Waters and his brother, who was visiting from Denver, went to the recording studio in Hollywood. The actor went into the booth, put on the headphones, and listened to the playback. For a musical theater performer, this stirred mixed emotions. It was fun to croon in a studio, but he was out of his element. There were the occasional off-key notes, and after fourteen takes of varying levels of acceptability, recording wrapped. The two were invited to stick around and watch Bones mix the song, scrapping portions of the flawed takes and fusing them with moments of vocal excellence. When Waters heard the track while filming, he thought it sounded decent enough, but still expected the vocals to be replaced by a “real musician” by the time the movie hit the theaters, with his recording only used as a reference for him to lip-synch along with on set.
It wasn’t until June 26, three months later, at the cast and crew screening at the Avco Center Cinemas on Wilshire Boulevard, that he realized he hadn’t been dubbed over in postproduction. For the first few minutes of watching himself sing, Waters was so engulfed in the story that he hadn’t recognized the sound of his own voice, but once Marty’s parents kissed, and the violins came in—a decision made to heighten the emotional impact of the scene, even though there are no violinists onstage—the actor realized he had been listening to himself all along.

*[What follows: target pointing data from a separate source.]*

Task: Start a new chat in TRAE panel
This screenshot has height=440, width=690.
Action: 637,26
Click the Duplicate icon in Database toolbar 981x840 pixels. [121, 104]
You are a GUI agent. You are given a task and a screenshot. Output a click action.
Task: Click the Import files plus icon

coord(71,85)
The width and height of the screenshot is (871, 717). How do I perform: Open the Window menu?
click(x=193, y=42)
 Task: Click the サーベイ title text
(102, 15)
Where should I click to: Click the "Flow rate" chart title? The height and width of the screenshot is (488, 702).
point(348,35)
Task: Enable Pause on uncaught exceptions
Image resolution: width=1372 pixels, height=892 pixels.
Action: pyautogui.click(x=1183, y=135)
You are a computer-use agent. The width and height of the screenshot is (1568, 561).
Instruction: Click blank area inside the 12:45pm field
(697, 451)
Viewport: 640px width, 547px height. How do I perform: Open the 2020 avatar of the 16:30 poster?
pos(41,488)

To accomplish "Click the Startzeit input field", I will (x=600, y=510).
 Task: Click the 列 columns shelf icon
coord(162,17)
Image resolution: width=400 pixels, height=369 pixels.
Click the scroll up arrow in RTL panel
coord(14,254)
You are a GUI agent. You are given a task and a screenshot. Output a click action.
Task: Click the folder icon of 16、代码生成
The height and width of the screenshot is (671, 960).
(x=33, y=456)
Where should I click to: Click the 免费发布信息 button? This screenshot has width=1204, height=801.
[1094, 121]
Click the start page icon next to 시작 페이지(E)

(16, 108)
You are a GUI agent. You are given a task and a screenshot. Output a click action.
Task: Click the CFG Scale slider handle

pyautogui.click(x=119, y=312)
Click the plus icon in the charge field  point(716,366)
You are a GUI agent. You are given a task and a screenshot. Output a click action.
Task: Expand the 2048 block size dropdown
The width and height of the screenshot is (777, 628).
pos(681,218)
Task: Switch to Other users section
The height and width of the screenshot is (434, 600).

Mark Campbell attended the screening with his mother, who flew from New Orleans to share the moment with her son. When the “Johnny B. Goode” scene started, the audience was captivated. His mother couldn’t have been happier. The woman in the seat directly in front of her turned to her date and said, “I didn’t know Michael J. Fox could sing,” which resulted in her getting a swift correction from the proud parent. The singer was a little embarrassed, but mostly proud that the trick had been pulled off.
Yup
, he thought.
We fooled ’em, all right.
A week and a half after that screening, the
Back to the Future
soundtrack was released. Initially, it failed to catch on, barely making an impression on the album charts. By September 7, after several months wading in the kiddie pool, it made a splash into the top 20 on the Billboard 200. By the following month, it moved to its peak position of number twelve, fueled not only by the success of the film, but by Huey Lewis and the News’ “The Power of Love,” which was inescapable on radio and in television spots during the summer of 1985. The song reached the top spot on the Billboard Hot 100 singles chart and stayed there for two weeks—the first of the band’s releases to hit number one—and was certified Gold by the Recording Industry Association of America (RIAA). Like Ray Parker, Jr.’s “Ghostbusters” a year before, it is hard to tell which was the chicken and which was the egg in appraising the tandem success of the song and film. Did people request the song on the radio because they enjoyed the movie, or rush to theaters because of the single?